Arab Student Association members moved their peace signs outside Wednesday after a bomb threat forced the evacuation of Coffman Union.
At 9:36 a.m. Wednesday, the Minneapolis Bomb Squad received a call from an unidentified person who reported a bomb inside Coffman would detonate in 10 hours. University officials said the call was later traced to a phone outside of Coffman’s Great Hall.
At press time, Coffman was still closed and University officials had yet to enter the building to determine if a bomb had detonated. However, officials said they thought the threat was a prank.
After a 2 p.m. meeting, University officials decided to evacuate and close Coffman at 6 p.m. The meeting involved representatives from the University Police, President Mark Yudof’s office, Coffman, University Relations, the Department of Health, Safety and Transportation and the Department of Student Development and Athletics.
“We’re telling everyone there is a bomb and clearing everyone out,” said Coffman director Maggie Towle. “The administration made the decision to evacuate Coffman.”
“We are not anticipating anything,” said Jim Turman, assistant vice president for Student Development and Athletics. “But it seemed like the right thing to do as a precautionary measure.”
University Police searched the building during the day while Coffman remained open.
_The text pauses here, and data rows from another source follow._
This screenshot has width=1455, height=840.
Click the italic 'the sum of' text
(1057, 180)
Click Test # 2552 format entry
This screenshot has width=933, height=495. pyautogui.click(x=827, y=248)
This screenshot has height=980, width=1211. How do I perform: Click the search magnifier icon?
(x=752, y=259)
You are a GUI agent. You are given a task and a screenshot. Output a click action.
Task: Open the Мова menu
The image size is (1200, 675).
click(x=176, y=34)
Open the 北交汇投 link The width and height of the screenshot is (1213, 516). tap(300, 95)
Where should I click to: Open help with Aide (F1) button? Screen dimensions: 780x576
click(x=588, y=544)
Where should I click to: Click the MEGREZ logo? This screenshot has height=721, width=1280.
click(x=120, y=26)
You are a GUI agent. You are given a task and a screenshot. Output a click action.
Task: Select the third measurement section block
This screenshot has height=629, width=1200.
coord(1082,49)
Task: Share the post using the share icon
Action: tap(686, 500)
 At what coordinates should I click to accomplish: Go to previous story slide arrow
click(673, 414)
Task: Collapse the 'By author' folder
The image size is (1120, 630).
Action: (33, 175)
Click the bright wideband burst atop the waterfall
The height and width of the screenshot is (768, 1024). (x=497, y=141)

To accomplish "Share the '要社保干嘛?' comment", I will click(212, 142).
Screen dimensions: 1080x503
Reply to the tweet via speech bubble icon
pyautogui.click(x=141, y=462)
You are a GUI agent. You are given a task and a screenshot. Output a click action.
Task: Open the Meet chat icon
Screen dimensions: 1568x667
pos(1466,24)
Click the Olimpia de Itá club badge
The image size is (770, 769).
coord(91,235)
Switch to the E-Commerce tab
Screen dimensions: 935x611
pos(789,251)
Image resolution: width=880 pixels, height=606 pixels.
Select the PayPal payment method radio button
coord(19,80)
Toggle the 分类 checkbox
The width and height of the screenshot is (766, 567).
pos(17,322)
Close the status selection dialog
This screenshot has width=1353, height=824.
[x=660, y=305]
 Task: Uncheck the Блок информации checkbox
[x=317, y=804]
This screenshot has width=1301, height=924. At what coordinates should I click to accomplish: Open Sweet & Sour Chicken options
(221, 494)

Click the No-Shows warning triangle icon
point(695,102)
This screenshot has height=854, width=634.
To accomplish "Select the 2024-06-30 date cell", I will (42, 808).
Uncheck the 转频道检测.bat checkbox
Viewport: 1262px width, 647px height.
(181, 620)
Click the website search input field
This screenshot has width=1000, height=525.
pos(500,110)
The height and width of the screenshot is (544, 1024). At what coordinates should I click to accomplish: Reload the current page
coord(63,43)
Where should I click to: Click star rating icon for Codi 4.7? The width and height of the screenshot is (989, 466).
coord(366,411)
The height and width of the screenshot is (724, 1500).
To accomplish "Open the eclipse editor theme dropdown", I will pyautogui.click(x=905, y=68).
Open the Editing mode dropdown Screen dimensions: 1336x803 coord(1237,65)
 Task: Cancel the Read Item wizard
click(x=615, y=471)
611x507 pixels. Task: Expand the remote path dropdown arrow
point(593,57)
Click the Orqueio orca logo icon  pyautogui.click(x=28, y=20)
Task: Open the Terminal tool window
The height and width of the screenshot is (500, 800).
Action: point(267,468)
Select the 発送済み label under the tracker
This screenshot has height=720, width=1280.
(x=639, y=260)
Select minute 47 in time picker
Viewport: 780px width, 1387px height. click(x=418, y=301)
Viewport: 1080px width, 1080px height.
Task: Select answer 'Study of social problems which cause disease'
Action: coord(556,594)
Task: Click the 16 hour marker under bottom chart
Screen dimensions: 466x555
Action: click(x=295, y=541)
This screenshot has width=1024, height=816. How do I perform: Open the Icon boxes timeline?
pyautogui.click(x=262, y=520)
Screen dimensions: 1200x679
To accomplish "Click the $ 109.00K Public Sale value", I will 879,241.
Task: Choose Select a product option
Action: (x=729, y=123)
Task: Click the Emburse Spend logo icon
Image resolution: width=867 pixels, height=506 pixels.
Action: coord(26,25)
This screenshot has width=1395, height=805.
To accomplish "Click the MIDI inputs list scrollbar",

Police officials did not find any evidence of a bomb.
The St. Paul Police bomb squad investigated with a bomb-sniffing dog, but they also came up empty-handed, Turman said.
Minneapolis police spokeswoman Penny Parrish questioned delaying the evacuation.
“If they are told a bomb is in a place and they believe it is serious, they will evacuate the building and then search,” Parrish said.
“As far as I’m concerned, it was routine,” Turman said. “It was a standard police operation.”
University Police officials did not return phone calls.
Many of Coffman’s shops closed early to help get people out of the building. Coffman officials organized the evacuation.
Many student associations were forced to cancel or relocate their activities. Vic Volare and his orchestra were forced to cancel their concert, which was scheduled for 7 p.m.
“We’ve been trying to see Vic for months, and tonight was our night,” said Charles Jensen, a senior in film studies.
Many students were concerned with the lack of precautionary measures taken by officials.
“If they took it seriously, they would clear everybody out and they didn’t,” said Nael Banat, a junior mechanical engineering major. “Nobody should be sitting right out front.”
Bondo Nyembwe, a sophomore majoring in international relations, viewed the commotion as a joke.
“This is my place, this is where I study and I’m going to sit out here all night,” he said.
Coffman is expected to reopen this morning.